§ Text passage
Right! That never happens. I’ll spend this winter obsessing about what I should have done differently and not forgiving myself for not training harder, despite the reality of a highly demanding schedule.
What’s on my list this winter?
- Mountain biking
- Trail running
So far this winter has been record setting mild. No snow, a few cold days but nothing serious. I need to get back into running; I have some serious muscle imbalance going on, and I need to challenge some different muscle groups. Yoga would help. Now I need someone to make me do some yoga.
In 2016 I am signed up for a few obstacle course races starting in the spring and concluding in September. I’m hoping to squeeze a couple of mountain bike races in this summer too. Mountain biking is something I really love and during the summers I find myself not spending as much time as I would like in the woods.
Goals for 2016 will be forthcoming, but right now, no agendas, just fun. Happy holidays everyone!
At last, I’ve experienced the infamous Ice Weasels. Considered the end of the season party for the New England Cyclocross community, I have regrettably missed this party for the last 3 years. Now I see what all the fuss is about. This was a blast. A completely rad course, beer handups, White Russian handups, candy cane handups, silly costumes, a Star Wars theme, and a bike jump! What more could a girl ask for? Oh, the amazing #NECX community. So great. With ironically warm temperatures in the low 60’s, the Ice Weasels did not disappoint. Here are the highlights:
- the above photos collected from links from the crossresults.com site Thank you to the awesome #necx for sharing!
The race had some serious gnar. Crazy chutes and granite ladders, dual pump tracks through the woods, a deep sand section that hells yeah, I rode through nearly every time, and lots of on and off the bike action. I really loved this course–it was sick and twisted in all the best ways and the cheering from spectators was a frenzy of fun. I haven’t raced since Northampton last month and have had almost zero time on the bike. My fitness was marginal but none of this mattered: this race was all about the fun. But, you still are racing, you are still moving along at a good clip. So when I felt a pop in my left calf on my very first dismount, followed by searing pain, I knew things were not good.
At first I tested what I could do….riding the crazy downhills was so much fun, I loved it. I heard a couple loud crashes behind me as women lost it on the loose sand descent of some of the downhills. I played tug of war with a Cannondale rider. It was hard to assess what shape my calf was in while I was on the bike. I was in the moment.

§ Challenges
a - Summarize the blog post in two sentences.
b - According to the blog post, what theme did the Ice Weasels race have?
c - Reproduce the blog post's text from "Right! That never" up to and including "highly demanding schedule.".

§ Given information

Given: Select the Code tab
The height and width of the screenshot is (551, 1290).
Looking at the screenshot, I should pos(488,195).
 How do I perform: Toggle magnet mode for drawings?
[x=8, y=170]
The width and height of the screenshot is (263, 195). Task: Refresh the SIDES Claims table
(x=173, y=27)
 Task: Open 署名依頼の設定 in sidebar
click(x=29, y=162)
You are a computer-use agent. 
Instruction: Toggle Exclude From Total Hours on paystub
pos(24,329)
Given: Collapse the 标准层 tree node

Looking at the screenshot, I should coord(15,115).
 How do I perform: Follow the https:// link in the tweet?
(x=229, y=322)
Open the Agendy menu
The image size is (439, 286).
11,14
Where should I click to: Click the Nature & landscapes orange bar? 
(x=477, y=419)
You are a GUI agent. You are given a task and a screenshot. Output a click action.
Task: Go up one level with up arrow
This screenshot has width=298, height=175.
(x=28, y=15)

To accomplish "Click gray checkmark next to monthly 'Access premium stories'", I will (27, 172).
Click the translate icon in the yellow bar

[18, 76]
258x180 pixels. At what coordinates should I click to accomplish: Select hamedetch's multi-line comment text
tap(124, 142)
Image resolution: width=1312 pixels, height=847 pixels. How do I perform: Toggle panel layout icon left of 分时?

==

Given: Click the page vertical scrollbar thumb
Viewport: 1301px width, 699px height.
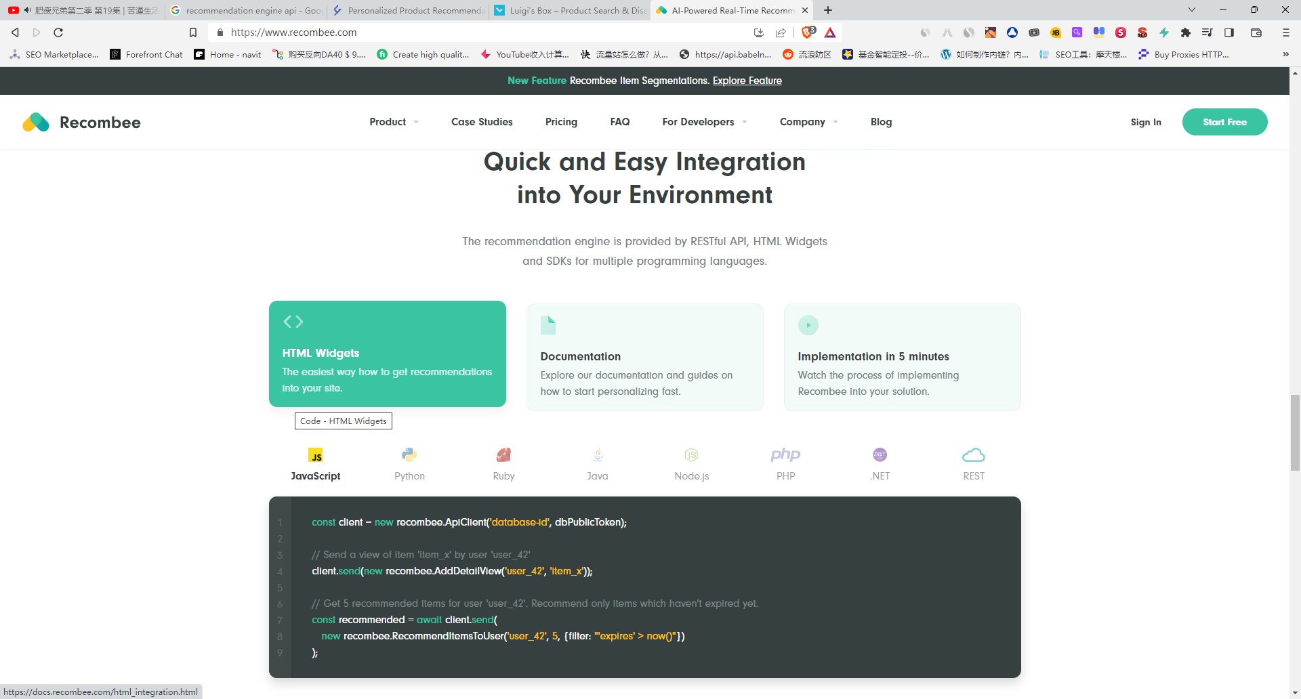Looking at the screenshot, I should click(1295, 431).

--

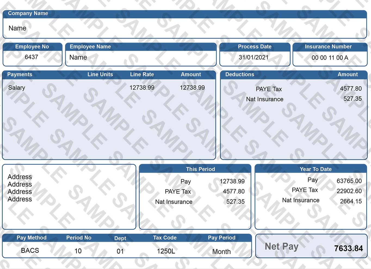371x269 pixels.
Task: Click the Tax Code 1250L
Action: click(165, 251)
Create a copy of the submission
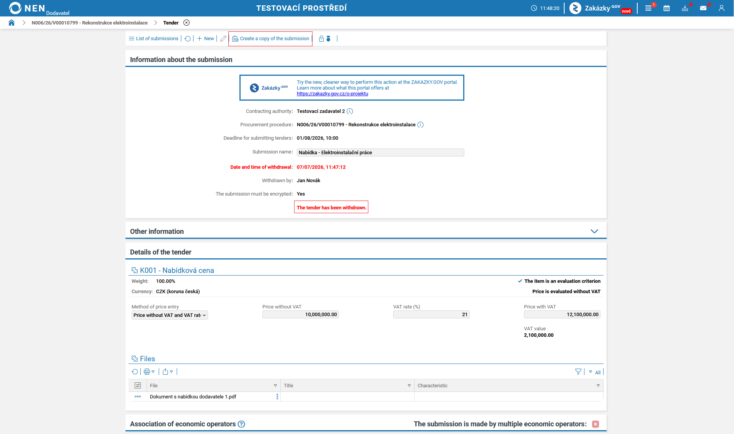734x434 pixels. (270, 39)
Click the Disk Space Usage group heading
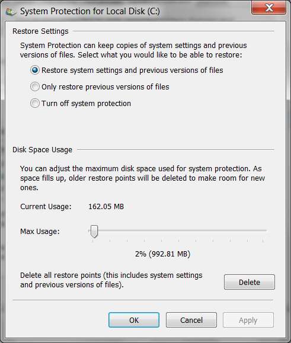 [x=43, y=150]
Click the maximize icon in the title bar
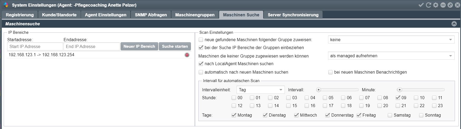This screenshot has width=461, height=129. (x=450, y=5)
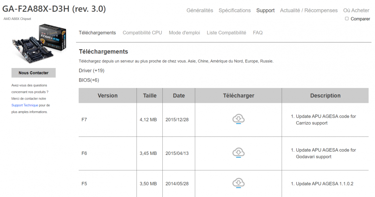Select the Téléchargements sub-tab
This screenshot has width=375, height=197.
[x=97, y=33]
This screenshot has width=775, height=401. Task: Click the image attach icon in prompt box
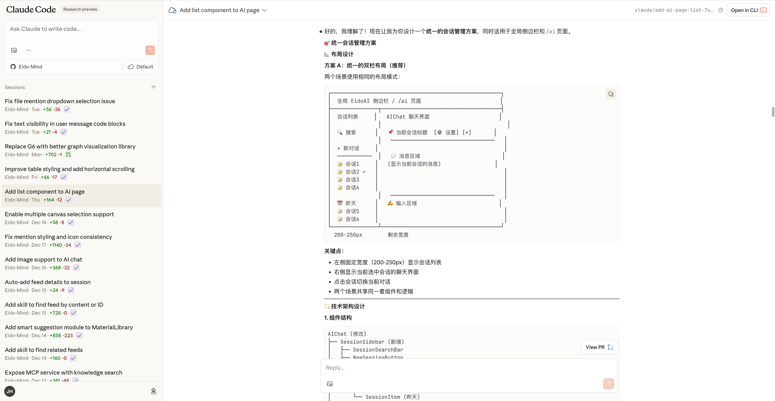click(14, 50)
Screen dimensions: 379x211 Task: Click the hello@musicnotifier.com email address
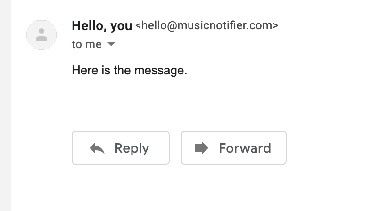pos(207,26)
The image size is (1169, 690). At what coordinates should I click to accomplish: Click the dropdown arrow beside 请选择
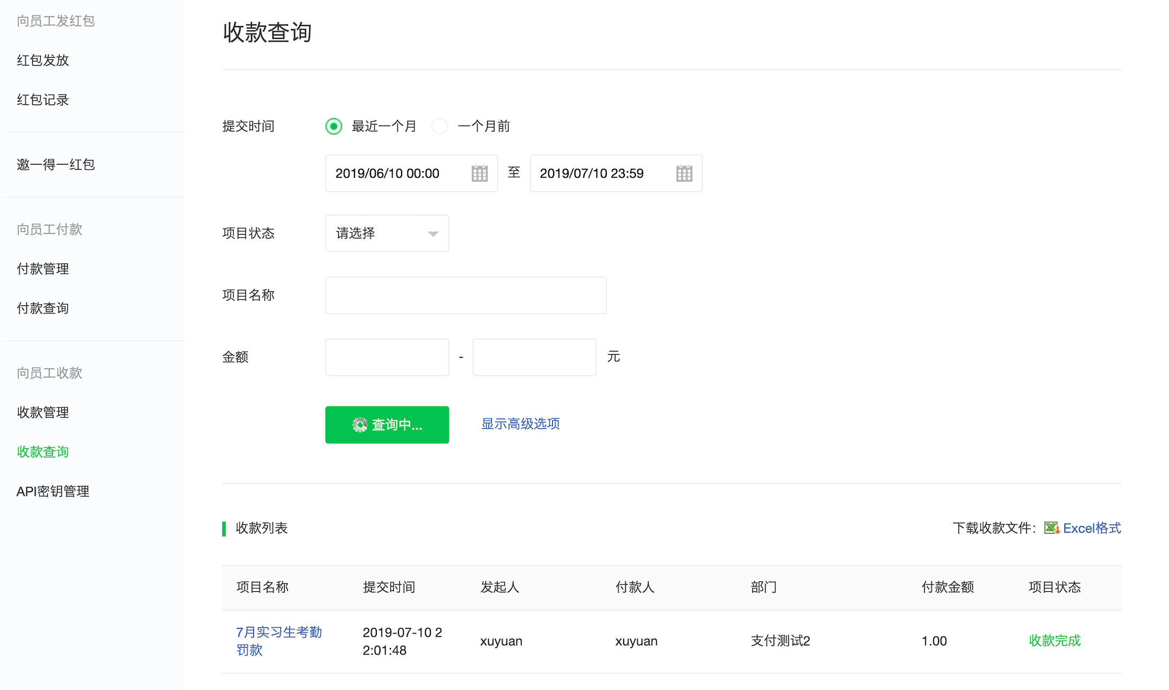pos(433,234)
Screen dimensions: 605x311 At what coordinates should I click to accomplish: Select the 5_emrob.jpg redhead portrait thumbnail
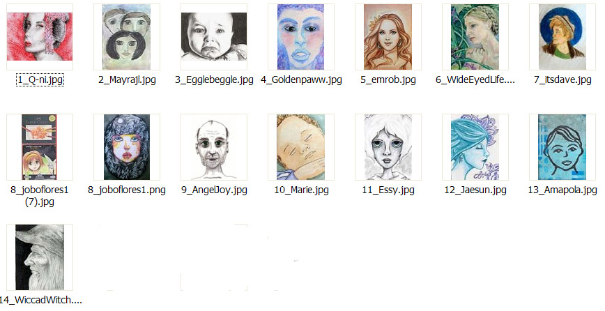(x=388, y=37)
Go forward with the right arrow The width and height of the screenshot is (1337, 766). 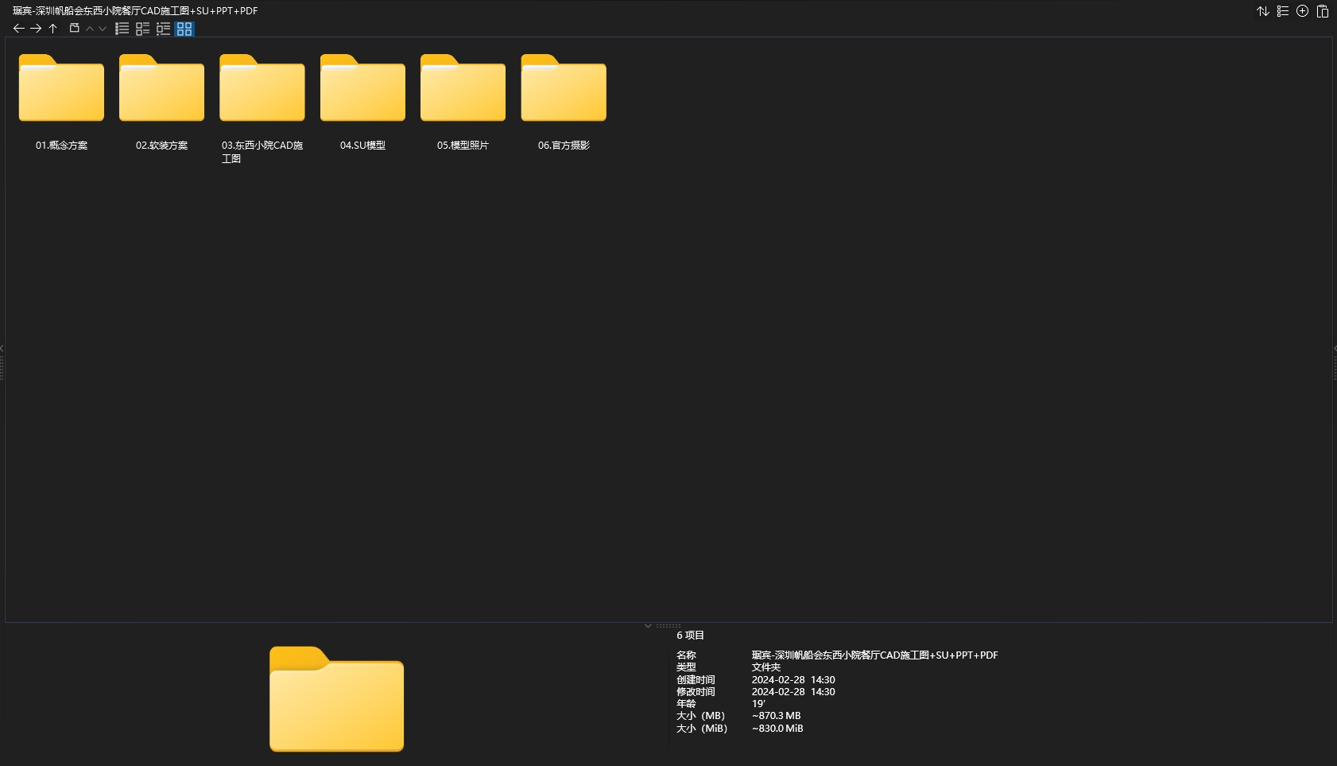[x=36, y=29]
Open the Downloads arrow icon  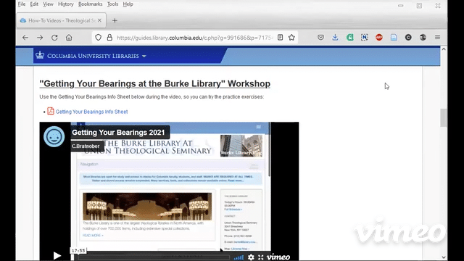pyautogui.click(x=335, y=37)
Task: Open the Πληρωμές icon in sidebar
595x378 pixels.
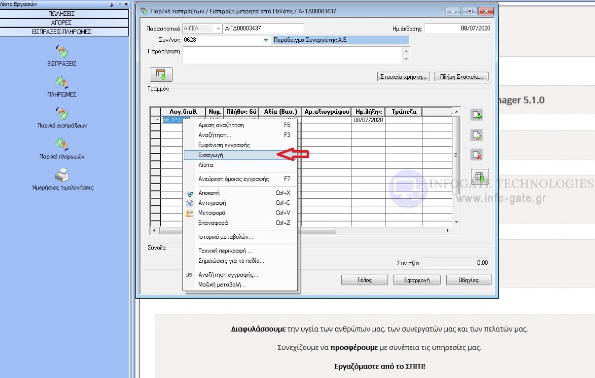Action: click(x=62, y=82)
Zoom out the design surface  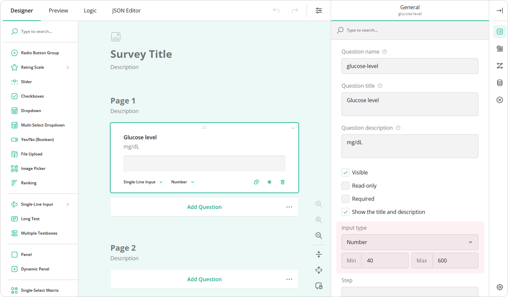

§ The results
a - The writer plans to spend a so-far mild winter mountain biking and trail running, has signed up for several obstacle course races in 2016, and hopes to fit in a couple of mountain bike races, with no agendas for now beyond fun. After missing it for three years, the writer finally raced the Ice Weasels, the New England Cyclocross end-of-season party, and loved its wild course and festive atmosphere, but felt a pop and searing pain in the left calf on the very first dismount.

b - A Star Wars theme.

c -
Right! That never happens. I’ll spend this winter obsessing about what I should have done differently and not forgiving myself for not training harder, despite the reality of a highly demanding schedule.